Aussi, pense-t-on, que ce mouvement des troupes serait avantageux pour un déploiement discret et efficace des infiltrés RDF (Armée rwandaise) qui profiteront des mouvements de permutation des régiments Fardc afin de s’incruster dans les deux Kivu où les alliances entre les Fdlr et les groupes d’autodéfense Mayi-Mayi commencent à inquiéter sérieusement Kigali.

Les deux Kasai et le Katanga regorgent plusieurs familles des combattants FDLR. Ces provinces constituent donc un vivier de jeunes combattants qui se rallient de plus en plus à leurs parents qui sont dans les différents fronts dans les deux Kivu.

Kigali voudrait ratisser à la base pour enfin décourager ceux qui continuent à combattre pense-t-on dans certains cercles de réflexion.

Les ex-CNDP, auxquels des infiltrés RDF (Rwanda Defense Forces) seront joints ultérieurement, pourraient s’occuper de ce « boulot » au cœur des familles Fdlr mises à l’abri loin des différents fronts animés par les combattants actifs.

Ce transfert se fait pendant que des défections des ex-CNDP continuent au Kivu. Il y a quelques jours, quatre colonels ont fait défection avec leurs troupes en se dirigeant vers Kitchanga, fief de Bosco Ntaganda.

Il s’agit des colonels Mutoni, Ngaruye, Muhire et Zimulinda. Ceci est considéré par certains analystes comme une manière, pour eux, d’aller prévenir une éventuelle attaque pour arrêter Bosco Ntaganda.

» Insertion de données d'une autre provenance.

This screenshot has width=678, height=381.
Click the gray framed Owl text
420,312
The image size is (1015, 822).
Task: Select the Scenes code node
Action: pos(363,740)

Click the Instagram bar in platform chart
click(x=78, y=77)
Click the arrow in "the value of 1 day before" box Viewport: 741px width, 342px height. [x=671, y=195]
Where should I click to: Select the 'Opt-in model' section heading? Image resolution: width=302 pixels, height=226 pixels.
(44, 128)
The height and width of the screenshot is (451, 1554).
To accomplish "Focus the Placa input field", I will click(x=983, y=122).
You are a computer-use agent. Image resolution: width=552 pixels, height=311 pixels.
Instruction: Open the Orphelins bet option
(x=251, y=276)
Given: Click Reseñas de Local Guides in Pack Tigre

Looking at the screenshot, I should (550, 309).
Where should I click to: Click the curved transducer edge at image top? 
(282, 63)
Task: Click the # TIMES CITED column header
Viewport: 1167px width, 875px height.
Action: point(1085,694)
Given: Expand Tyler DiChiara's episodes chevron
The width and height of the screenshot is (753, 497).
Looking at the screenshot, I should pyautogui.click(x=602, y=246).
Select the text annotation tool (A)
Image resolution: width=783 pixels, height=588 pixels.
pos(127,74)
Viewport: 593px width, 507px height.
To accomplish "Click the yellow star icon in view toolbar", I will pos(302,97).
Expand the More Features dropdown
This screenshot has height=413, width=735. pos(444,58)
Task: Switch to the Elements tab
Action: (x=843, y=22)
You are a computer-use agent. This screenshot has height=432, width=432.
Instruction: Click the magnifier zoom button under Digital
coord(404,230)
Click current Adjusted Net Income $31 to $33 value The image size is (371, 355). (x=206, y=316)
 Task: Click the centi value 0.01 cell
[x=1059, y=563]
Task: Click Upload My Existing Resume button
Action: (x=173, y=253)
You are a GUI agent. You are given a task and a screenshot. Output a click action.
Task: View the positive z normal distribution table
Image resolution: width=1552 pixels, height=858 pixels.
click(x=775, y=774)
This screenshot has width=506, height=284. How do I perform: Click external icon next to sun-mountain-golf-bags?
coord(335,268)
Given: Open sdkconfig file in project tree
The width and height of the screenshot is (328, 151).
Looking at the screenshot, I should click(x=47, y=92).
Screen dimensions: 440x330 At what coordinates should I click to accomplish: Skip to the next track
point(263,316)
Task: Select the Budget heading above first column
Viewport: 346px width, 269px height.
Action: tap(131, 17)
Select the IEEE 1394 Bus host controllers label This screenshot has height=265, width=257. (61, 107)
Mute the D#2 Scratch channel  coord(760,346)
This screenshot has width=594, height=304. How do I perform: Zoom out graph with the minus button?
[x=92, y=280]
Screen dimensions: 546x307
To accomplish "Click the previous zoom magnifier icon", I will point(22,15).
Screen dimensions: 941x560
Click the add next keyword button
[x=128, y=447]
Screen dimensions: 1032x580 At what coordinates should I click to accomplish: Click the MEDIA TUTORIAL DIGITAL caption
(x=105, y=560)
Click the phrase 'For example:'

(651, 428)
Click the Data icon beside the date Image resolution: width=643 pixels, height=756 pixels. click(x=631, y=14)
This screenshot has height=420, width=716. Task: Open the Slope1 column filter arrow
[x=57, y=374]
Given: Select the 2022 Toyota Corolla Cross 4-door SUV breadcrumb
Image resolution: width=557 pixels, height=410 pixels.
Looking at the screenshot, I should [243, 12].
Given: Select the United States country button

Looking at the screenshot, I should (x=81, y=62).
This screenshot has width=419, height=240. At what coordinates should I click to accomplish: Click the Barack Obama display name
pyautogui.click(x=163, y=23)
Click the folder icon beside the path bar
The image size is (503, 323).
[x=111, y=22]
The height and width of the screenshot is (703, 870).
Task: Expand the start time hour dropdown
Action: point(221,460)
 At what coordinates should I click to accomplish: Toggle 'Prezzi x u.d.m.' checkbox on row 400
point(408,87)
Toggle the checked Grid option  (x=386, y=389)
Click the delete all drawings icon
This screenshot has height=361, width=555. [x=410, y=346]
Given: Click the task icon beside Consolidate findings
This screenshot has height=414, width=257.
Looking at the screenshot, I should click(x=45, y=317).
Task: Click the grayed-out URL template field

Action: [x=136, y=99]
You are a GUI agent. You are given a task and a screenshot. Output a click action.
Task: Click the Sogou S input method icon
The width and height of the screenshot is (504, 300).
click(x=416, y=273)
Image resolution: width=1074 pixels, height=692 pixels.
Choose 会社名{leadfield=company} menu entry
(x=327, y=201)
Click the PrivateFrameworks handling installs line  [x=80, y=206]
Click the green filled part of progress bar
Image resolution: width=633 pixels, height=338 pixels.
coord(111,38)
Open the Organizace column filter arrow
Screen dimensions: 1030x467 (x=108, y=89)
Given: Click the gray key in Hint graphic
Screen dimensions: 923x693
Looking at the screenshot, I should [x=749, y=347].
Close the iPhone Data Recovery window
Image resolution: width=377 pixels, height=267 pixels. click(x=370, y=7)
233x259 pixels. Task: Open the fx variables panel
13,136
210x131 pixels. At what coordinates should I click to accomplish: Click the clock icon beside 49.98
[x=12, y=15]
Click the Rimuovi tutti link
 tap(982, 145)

Ce général des FARDC continue, pour sa part, à jouir de la confiance de Kigali et de Kinshasa pour le moment. Il garde, autour de lui, un nombre important de soldats fidèles, capables de résister à toute attaque dans l’éventualité d’une décision de le faire arrêter.

Son arrestation n’est pas envisageable dans les conditions sécuritaires actuelles au Nord-Kivu.

Il ressort de ce qui précède que cette opération vise, avant tout, la protection de deux régimes : celui de Kigali et celui de Kinshasa.